Os pacientes com diabetes tipo 2 na faixa etária avançada — especialmente idosos e adultos mais velhos — enfrentam desafios clínicos particulares: dificuldade para atingir as metas glicêmicas, preocupação com efeitos adversos dos medicamentos e limitações no autocuidado. Muitos continuam com hiperglicemia mesmo sob esquemas terapêuticos já estabelecidos, o que aumenta o risco de complicações microvasculares, macrovasculares e eventos cardiovasculares. Nesse contexto, a escolha de agentes hipoglicemiantes com perfil de segurança robusto torna-se prioridade clínica.

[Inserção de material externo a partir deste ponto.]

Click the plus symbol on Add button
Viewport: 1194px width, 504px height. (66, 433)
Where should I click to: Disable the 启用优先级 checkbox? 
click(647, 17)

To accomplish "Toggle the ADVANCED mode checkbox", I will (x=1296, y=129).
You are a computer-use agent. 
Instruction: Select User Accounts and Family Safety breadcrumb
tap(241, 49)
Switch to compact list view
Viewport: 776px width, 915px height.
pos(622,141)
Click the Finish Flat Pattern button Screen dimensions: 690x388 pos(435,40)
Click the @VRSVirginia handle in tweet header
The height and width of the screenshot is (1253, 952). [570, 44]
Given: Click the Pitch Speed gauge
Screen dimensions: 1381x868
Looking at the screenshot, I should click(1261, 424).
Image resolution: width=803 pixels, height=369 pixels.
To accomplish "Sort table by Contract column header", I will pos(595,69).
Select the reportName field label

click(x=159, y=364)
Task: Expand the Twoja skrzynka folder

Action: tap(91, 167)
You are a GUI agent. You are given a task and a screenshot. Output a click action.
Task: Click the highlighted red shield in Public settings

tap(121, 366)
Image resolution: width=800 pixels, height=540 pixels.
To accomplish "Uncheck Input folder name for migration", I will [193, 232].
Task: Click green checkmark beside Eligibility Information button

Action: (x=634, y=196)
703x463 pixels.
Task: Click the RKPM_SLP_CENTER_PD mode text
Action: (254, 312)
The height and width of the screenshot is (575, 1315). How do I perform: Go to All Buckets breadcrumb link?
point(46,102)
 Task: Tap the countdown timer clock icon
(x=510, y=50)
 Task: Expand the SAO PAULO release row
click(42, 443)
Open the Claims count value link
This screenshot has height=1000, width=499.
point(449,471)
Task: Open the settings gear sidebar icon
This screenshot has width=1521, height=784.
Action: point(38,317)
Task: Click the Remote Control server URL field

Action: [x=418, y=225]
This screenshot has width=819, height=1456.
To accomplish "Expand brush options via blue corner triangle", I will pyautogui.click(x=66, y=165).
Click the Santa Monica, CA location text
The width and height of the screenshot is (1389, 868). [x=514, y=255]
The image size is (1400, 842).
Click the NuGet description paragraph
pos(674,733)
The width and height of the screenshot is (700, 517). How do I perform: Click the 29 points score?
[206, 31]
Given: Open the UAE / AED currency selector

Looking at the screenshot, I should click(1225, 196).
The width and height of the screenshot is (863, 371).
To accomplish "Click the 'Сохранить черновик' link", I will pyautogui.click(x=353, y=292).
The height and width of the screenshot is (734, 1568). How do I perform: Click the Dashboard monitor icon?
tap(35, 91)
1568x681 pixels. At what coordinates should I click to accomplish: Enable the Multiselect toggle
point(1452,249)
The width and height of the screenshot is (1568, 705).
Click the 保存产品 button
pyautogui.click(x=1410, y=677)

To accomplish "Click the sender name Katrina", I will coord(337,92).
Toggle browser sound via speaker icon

O dilema terapêutico em idosos com diabetes
A fisiopatologia do diabetes em idosos é marcada por maior complexidade: duração prolongada da doença, quadro clínico frequentemente atípico, polifarmácia, disfunção cognitiva ou motora, redução da reserva funcional pancreática e, sobretudo, risco elevado de hipoglicemia — um evento potencialmente grave, associado a quedas, arritmias, acidente vascular cerebral e aumento da mortalidade. Por isso, diretrizes internacionais e nacionais recomendam que, nessa população, sejam priorizados medicamentos com baixo ou nulo risco hipoglicemiante, especialmente quando usados como monoterapia.
Uma opção inovadora com base científica sólida: o alcaloide total de ramo-de-morera
O alcaloide total de ramo-de-morera (ATRM) é um medicamento antidiabético de origem fitoterápica desenvolvido no Brasil, aprovado pela ANVISA como medicamento fitoterápico de referência com comprovação clínica de eficácia e segurança. Trata-se do único fármaco derivado de planta com composição química padronizada e mecanismo de ação bem caracterizado no tratamento do diabetes tipo 2.
Seu princípio ativo é extraído de resíduos agrícolas — os ramos descartados da cultura da amoreira — e age com alta especificidade sobre as α-glicosidases intestinais, enzimas responsáveis pela digestão dos carboidratos complexos. Ao inibir essa enzima, o ATRM retarda a absorção glicêmica pós-prandial, promovendo uma redução suave e fisiológica da glicemia após as refeições — justamente o momento de maior instabilidade glicêmica em pacientes idosos.
Benefícios além do controle glicêmico
Estudos pré-clínicos e clínicos demonstraram que o ATRM exerce efeitos pleiotrópicos relevantes: modula o metabolismo de glicose e lipídios, exerce atividade antioxidante, protege as células β pancreáticas contra o estresse oxidativo, melhora a secreção de insulina estimulada pela glicose e estimula a liberação de GLP-1 — hormônio intestinal que contribui para a regulação glicêmica e saciedade. Além disso, há evidências de modulação positiva da microbiota intestinal, fator cada vez mais reconhecido como envolvido na patogênese do diabetes.
Segurança comprovada em populações frágeis
Em ensaios clínicos randomizados, controlados e multicêntricos, o ATRM mostrou taxa significativamente menor de efeitos adversos gastrointestinais — cerca de 50% inferior à observada com a acarbose — e risco praticamente nulo de hipoglicemia quando utilizado isoladamente. Essa característica o torna particularmente adequado para idosos com função renal preservada ou ligeiramente comprometida, sem necessidade de ajuste posológico. Estudos complementares confirmam seu papel como terapia adjuvante eficaz em pacientes com controle glicêmico subótimo sob insulina basal ou bomba de infusão contínua: a associação reduziu a variabilidade glicêmica, diminuiu a dose total de insulina requerida e encurtou o tempo de internação hospitalar, sem elevar a incidência de eventos adversos.
Diante dessas evidências, o alcaloide total de ramo-de-morera emerge como uma alternativa terapêutica fundamentada cientificamente para o manejo do diabetes tipo 2 em idosos — equilibrando eficácia clínica, tolerabilidade excepcional e segurança cardiovascular. Sua incorporação nas estratégias terapêuticas deve ser considerada não apenas como opção farmacológica, mas como parte de um cuidado centrado na pessoa idosa, com foco em qualidade de vida, autonomia e prevenção de complicações.